South Room.—West Side.
Mannings # 630
Current title: "Lady Anne Fitzpatrick (born?1768)"
Location: Museum of Fine Arts, Boston
Lady Anne (1768-1841) was the daughter of John Fitzpatrick, second Earl of Upper Ossory (1745-1818), and Anne Liddell (1737/8-1804), who bore her while still officially married to the Duke of Grafton.
While little is known about Lady Anne, her mother had been the talk of all London when she was the Prime Minister's wife and Duchess of Grafton. After a series of ugly marital disputes in 1764, the Duke and Duchess of Grafton separated, with the Duchess defiantly establishing an independent household in Upper Grosvenor Street. Her friend Horace Walpole introduced her to John Fitzpatrick, second Earl of Upper Ossory. By 1767, it was public knowledge that the Duchess and Ossory were lovers. Anne's birth in August of 1768 prompted Grafton to prosecute his estranged wife for adultery. The Duchess, who had already lost custody of her three young children by her husband, accepted an allowance in lieu of a countersuit for the Duke's own well-known infidelities. Three days after the Duke and Duchess officially divorced, the former Duchess married Lord Ossory. As Lady Ossory, she retreated into rural retirement, largely avoiding public life.
The painting, probably completed in 1775, resembles in composition the nearby portrait of Anne's younger sister Gertrude (No. 127). Anne and Gertrude inherited the Fitzpatrick estates in Ireland, but neither ever married.
The popular title of this painting, "Sylvia," was taken from the 1791 print, reproduced on the left.
Further Reading:
Entry for mother, "Fitzpatrick, [née Lidell] Anne, Countess of Upper Ossory [other married name Anne FitzRoy, Duchess of Grafton] (1737/8-1804), correspondent of Horace Walpole," in Oxford Dictionary of National Biography (Oxford UP, 2008).
South Room.—West Side.
Mannings # 1398
Current title: "John Parker and his Sister Theresa (1772-1840)"
Location: Saltram, The National Trust
Theresa Parker sits dutifully in a creamy dress and cap trimmed with pink, her hands folded demurely in her lap. Her older brother John, dressed in a red velvet coat, embraces her protectively while looking at the viewer.

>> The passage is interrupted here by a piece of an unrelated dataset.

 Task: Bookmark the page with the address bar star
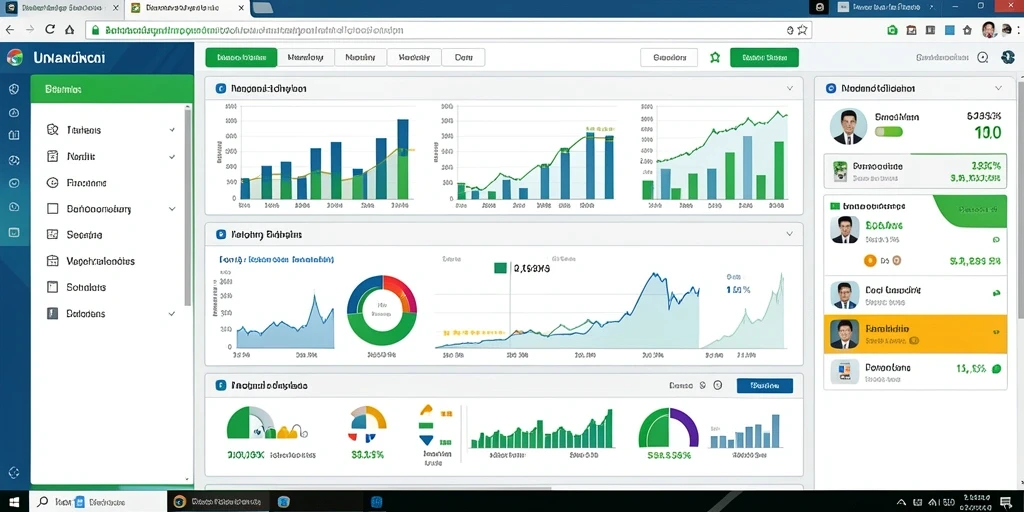(803, 30)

John Parker married Lady Augusta Fane in 1804, whom he divorced in 1809 for Frances Talbot. Theresa Parker married George Villiers, son of the first Earl of Clarendon, in 1798. John would be created first Earl of Morley in 1815. A portrait of their mother, a well-known art collector, hangs in the North Room (No. 18).
This has been referred to as one of Reynolds' most successful portraits of children, because neither too stiff nor gimmicky. Reynolds allegedly commented "that the Boy's Head was the finest he had ever done" (quoted in Mannings).
Further Reading:
Entry for mother, "Arianne Burnette, 'Parker , Theresa (1745-1775)," in Oxford Dictionary of National Biography (Oxford UP, 2004).
South Room.—West Side.
Mannings # 690
Current title: "Frederick Augustus, Duke of York and Albany (1763-1827)"
Location: The Royal Collection
Prince Frederick was the second son of George III and Queen Charlotte. His portrait faces that of his older brother, the Prince Regent (No. 95). In 1791 he married Frederica Charlotte, Princess Royal of Prussia, with whom he had no children. He was promoted to Field Marshall in 1795 and Commander-in-Chief of His Majesty's Forces in 1798.
York's reputation as an army officer and a military reformer was undermined by scandal in 1809. Already known for his rakish extravagance, York took adventuress Mary Ann Clarke (1776?-1852) as his royal mistress. While their affair ended in 1806, it later proved that Clarke had made money from her association with the Duke "by promising promotion to officers, in return for payment" (ODNB). In 1809, when this came to light, the House of Commons held hearings to determine whether York had knowingly been involved in the trafficking of offices. Although York was censured for his carelessness, he was not convicted of wrongdoing. York nonetheless resigned as Commander-in-Chief in order to end the embarrassing inquiry, which had already resulted in a flurry of pamphlets and caricatures. In May 1811, the Prince Regent reinstated his brother at the head of the army, a move that was, by then, generally approved.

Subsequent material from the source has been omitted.